• [WHAT TO WORK ON]: From the blog log below, list every kind of content that the commission sheet says will not be drawn.

• [DOCUMENT EXCERPT]:

______

Life updates: I graduated! I'm no longer a high school student! I keep thinking this is a normal summer and I'll be going back to school in a few months but no, it's over, I'm done! Which is crazy to think about. I also just finished Hypnospace Outlaw which is a game I think everyone, especially Neocities users, should play. It's a styilistic masterpiece, the puzzles are extremely engaging, and it made me want to reach through the screen and strangle Dylan Merchant with my bare hands. I'm not going to talk about it much because I don't want to spoil it, but PLEASE play it, you will not regret it. I'm already thinking about replaying it. My area also had a really bad storm recently and a tornado scare which resulted in my wifi being out for a bit. SAD. It's back now though!

Exciting update! I got impatient sitting on comic pages and just made a website for my webcomic 13 Beware, which you can find here! It's kind of bare bones, but it's just for hosting the comic, so I didn't think it needed anything more than that. I also opened commissions!

A commission sheet that has icon commissions in all caps at the top. To the left is a icon drawing of a white wolf with the text 500x500 pixel canvas underneath. Under will do furry/anthro, animals, and gore is listed. Under wont do NSFW, humans, mech, detailed backgrounds, and bigoted/hateful content is listed. Underneath the lists text says I have the right to refuse any offer. At the bottom right it says discord: surlmog and at the bottom left it says only payment through paypal ONLY. In the bottom middle it says the price, $15.00 United States dollars.

Contact me on Discord @surlmog or email me @eclipsewolf333@gmail.com if you're interested!

log no. 32, 4/14/24

Oh wow! It's been a couple months! I haven't had much motivation to update here lately, nor have I had much to say lately... I've been so caught up in a ton of other things. Finding things to talk about here has been hard! I've been thinking about putting more of my art up here in the form of galleries for each story but instead of hosting the images here on Neocities, I would instead host them on File Garden so they don't take up all of my space. It would also give me something else to code. Yayyy (I'm going a bit nuts not being able to code anything I actually WANT to code).

Other thing: I've been trying to find more asexual and/or aromantic literature but it's so hard to find things I'm both interested in and are available to me. I've asked my library to purchase The Invisible Orientation: an Introduction to Asexuality by Julie Sondra Decker and Refusing Compusory Sexuality by Sherronda J. Brown but I'm not sure if they're actually going to buy them or how long it will take if they do. I'm starving! Give me books! Looking for fiction books about asexuality that appeal to me is even harder because the ones I can find seem kind of... boring to me? I tried to read Beyond the Black Door by A.M. Strickland and I got bored so fast. And recently I read a little blurb about it and apparently it has romance in it. As much as I would like to read about an asexual main character, I would rather die than read another YA romance, sex or no. So I'll pass. At this point, I'm more looking for aromantic books than asexual ones. But also I don't particulary want a main character that knows they're aromantic because that's boring! I want to be able to see someone's growth, see them learn about themselves. I'm kind of picky about books if you can't tell. It's not that I hate romance, I'll read a book with romance in it! But I get really tired of a romance centric story very quickly, it's just not a conflic that appeals to me. It doesn't help that I just can't wrap my head around the differences between romantic and platonic relationships sometimes.

______

• [RECORDED INFORMATION]:
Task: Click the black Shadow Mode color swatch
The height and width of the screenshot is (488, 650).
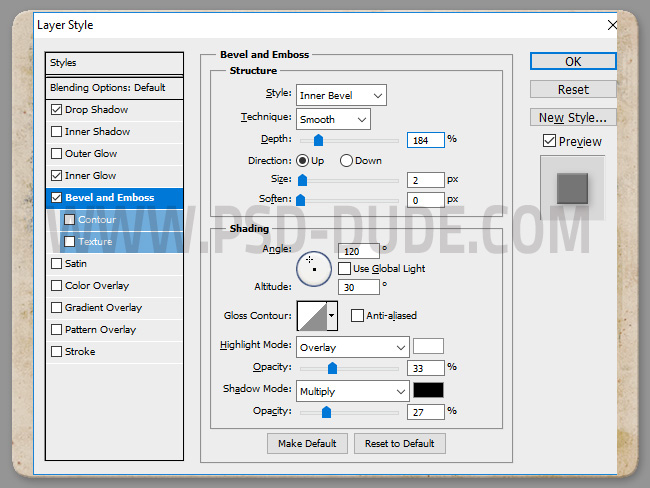Action: [428, 391]
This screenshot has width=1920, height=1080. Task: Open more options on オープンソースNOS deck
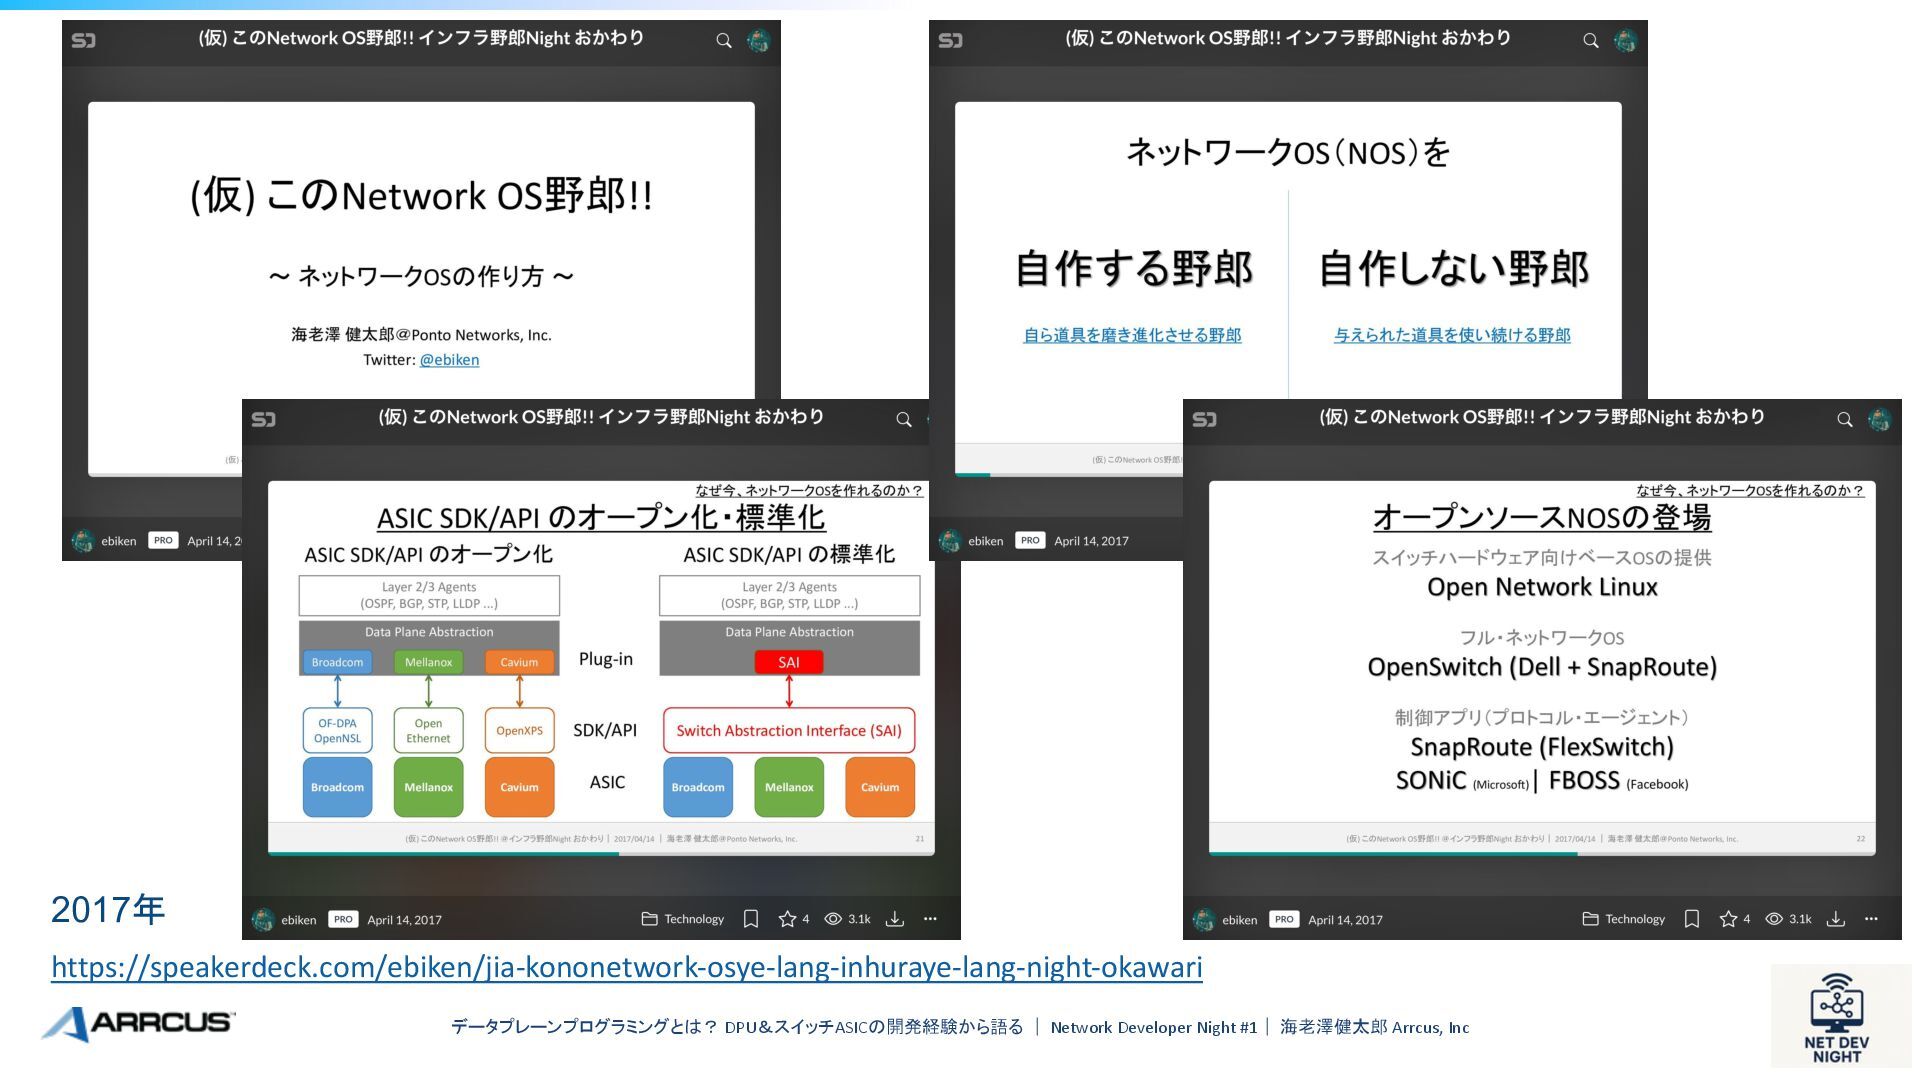click(1871, 919)

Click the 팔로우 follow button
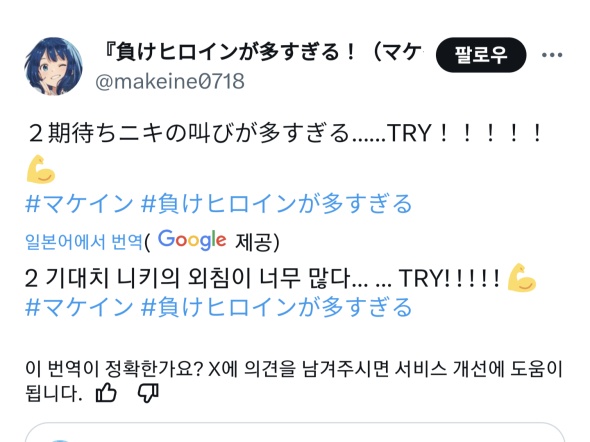point(481,55)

______

• [RESPONSE BELOW]:
- NSFW
- humans
- mech
- detailed backgrounds
- bigoted/hateful content